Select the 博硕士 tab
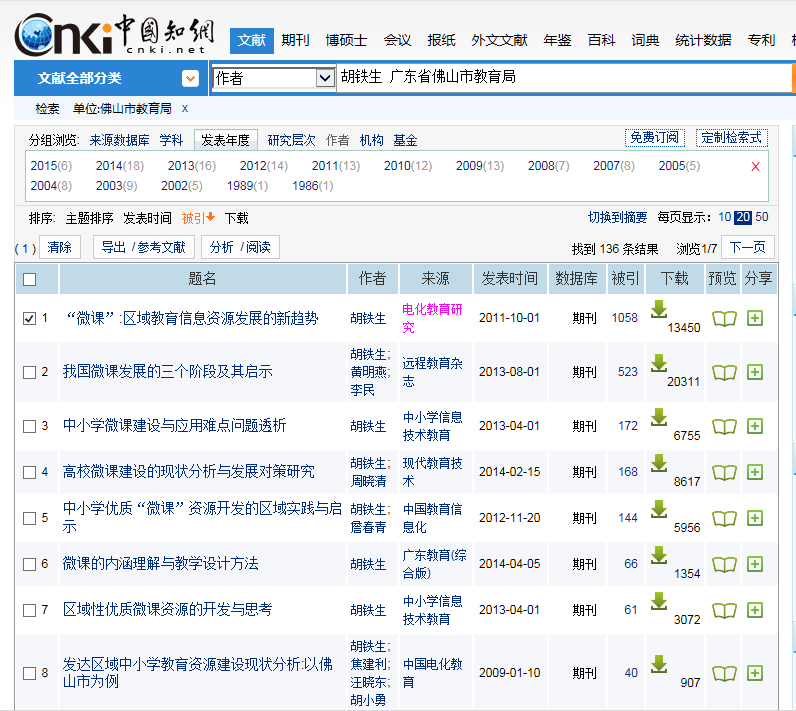pyautogui.click(x=346, y=40)
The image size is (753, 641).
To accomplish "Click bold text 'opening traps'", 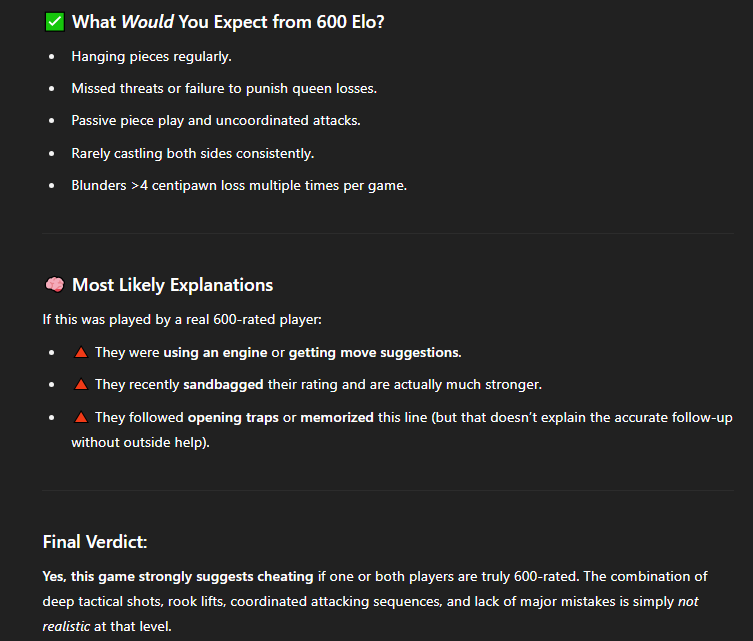I will (x=233, y=418).
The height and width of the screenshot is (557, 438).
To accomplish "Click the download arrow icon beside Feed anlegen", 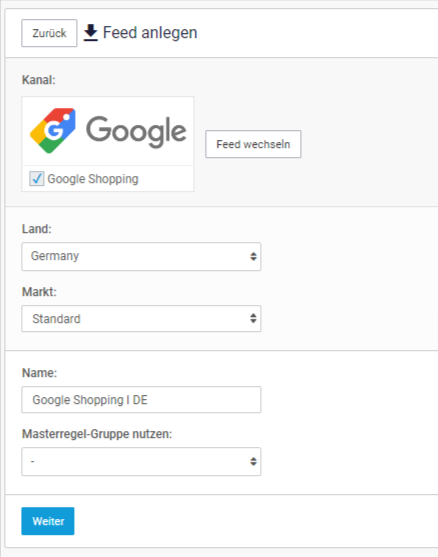I will click(x=91, y=33).
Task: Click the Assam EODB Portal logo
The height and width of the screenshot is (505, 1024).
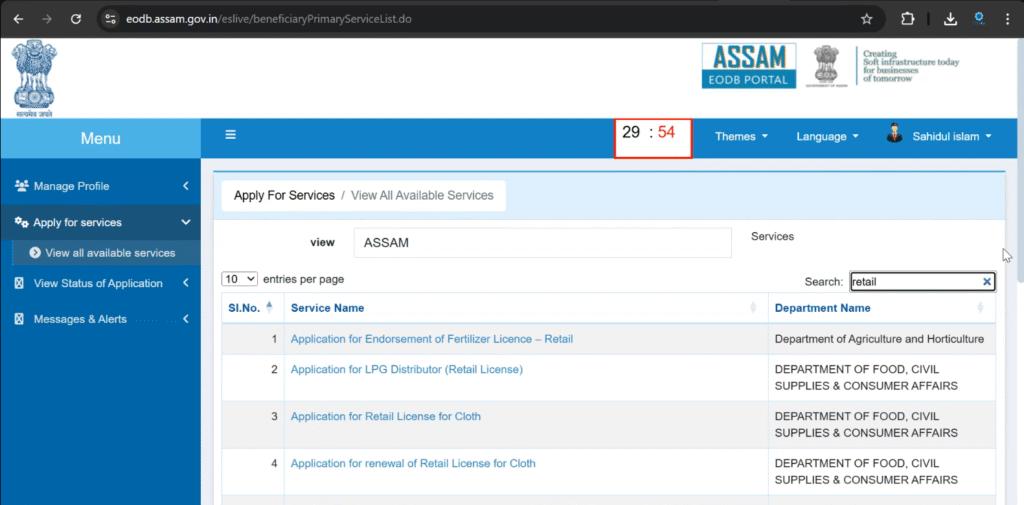Action: [x=748, y=66]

#####

#### [How to complete this task]
Starting with the line that contains "The height and width of the screenshot is (505, 1024)." and ending with the last line of the data above, transcribe exactly those lines and no others, without pictures.

#### [Worked solution]
The height and width of the screenshot is (505, 1024).
Action: [x=748, y=66]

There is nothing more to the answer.